TASK TO CARRY OUT →
Lines below that include "step" are the answer; copy each one.

Dataset entries →
"""

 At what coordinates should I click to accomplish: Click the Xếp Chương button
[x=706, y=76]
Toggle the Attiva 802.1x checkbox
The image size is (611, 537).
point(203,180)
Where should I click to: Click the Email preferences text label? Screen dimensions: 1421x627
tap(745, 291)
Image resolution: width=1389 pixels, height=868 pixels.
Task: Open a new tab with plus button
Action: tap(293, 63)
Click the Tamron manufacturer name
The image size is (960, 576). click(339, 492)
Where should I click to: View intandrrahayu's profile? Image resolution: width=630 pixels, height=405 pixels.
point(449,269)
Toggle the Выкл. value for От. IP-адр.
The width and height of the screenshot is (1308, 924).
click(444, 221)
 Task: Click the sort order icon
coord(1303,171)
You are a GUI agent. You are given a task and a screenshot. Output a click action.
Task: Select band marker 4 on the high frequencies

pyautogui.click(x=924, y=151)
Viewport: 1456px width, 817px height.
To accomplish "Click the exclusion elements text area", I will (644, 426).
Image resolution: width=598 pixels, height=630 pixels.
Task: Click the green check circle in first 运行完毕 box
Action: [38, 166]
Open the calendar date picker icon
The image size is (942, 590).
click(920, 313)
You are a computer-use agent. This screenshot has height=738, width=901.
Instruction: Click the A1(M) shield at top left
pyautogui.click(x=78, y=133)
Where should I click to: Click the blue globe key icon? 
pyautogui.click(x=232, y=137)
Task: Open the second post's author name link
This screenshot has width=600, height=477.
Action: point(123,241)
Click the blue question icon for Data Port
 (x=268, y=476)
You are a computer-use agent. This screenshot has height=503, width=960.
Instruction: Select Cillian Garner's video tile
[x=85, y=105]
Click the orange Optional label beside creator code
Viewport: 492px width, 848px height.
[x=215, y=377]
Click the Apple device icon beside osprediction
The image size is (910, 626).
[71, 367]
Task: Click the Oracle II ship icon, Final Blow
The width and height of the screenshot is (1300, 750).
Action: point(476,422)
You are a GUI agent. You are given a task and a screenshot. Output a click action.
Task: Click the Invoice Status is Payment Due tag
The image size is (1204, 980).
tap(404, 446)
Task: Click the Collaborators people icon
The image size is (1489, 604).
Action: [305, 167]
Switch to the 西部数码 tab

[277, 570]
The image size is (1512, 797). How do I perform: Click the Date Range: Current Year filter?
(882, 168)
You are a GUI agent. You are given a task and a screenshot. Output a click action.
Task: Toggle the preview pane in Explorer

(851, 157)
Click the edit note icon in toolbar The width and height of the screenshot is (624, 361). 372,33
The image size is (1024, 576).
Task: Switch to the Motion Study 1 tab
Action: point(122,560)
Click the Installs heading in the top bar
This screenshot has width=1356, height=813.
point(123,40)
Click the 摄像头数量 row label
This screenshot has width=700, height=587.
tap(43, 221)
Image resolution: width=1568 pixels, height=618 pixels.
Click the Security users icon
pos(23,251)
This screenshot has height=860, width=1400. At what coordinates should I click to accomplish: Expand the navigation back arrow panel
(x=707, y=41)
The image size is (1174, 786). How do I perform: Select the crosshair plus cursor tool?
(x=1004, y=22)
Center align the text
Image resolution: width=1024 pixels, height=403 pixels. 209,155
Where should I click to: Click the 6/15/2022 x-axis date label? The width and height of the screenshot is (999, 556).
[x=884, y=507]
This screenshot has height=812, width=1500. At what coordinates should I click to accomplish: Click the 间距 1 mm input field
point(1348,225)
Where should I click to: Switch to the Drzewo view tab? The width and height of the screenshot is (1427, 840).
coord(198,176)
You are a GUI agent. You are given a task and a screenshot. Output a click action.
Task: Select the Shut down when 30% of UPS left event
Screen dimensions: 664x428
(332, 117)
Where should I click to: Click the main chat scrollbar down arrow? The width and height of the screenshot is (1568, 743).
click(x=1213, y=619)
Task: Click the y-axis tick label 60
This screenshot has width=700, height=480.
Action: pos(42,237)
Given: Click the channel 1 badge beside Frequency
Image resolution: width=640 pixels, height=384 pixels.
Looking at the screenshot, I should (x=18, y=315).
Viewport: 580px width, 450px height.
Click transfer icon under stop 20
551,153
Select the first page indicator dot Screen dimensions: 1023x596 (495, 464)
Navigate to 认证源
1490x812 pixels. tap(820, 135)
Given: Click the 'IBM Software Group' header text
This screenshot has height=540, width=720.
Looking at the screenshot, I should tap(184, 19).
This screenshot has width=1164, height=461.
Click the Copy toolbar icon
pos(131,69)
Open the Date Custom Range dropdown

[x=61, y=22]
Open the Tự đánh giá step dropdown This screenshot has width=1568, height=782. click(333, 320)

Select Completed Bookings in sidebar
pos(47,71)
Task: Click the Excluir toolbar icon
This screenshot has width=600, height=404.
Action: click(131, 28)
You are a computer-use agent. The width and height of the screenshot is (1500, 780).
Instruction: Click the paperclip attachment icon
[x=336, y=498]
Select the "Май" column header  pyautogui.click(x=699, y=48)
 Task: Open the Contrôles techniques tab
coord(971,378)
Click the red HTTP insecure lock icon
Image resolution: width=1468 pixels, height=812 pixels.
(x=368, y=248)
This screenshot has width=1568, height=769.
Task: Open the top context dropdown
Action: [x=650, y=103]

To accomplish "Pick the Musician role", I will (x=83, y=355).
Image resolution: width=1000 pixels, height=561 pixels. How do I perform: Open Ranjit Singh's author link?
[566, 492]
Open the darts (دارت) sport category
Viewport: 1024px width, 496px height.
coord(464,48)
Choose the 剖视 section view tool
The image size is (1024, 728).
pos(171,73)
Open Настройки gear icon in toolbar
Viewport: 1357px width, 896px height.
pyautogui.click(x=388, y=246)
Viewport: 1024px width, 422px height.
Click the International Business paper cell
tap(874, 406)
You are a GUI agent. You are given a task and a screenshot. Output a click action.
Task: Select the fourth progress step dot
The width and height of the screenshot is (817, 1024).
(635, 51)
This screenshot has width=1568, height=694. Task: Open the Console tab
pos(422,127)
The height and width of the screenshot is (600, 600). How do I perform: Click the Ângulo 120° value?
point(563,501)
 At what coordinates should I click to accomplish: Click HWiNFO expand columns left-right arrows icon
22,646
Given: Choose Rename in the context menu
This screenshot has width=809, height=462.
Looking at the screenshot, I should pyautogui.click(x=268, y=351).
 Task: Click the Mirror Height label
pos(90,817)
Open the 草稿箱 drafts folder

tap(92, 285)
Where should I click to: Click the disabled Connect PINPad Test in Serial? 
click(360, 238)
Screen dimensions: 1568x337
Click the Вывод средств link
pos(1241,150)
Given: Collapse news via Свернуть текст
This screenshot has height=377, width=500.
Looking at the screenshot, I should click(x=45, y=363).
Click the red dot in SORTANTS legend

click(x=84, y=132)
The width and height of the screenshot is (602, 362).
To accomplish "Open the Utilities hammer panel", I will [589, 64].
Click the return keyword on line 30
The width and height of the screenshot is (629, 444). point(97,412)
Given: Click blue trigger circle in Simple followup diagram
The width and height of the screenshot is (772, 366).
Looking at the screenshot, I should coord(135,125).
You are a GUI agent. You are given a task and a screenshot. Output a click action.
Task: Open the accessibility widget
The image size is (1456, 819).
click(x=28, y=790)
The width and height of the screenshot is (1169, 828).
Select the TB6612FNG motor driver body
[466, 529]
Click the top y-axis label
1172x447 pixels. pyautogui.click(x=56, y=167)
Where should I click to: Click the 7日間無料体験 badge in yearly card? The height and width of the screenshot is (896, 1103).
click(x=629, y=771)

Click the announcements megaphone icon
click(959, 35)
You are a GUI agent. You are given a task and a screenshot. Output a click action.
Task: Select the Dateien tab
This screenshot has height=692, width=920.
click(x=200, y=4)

"""

RESULT FOR THIS TASK →
Open the Tự đánh giá step dropdown This screenshot has width=1568, height=782. click(333, 320)
Task: Select the fourth progress step dot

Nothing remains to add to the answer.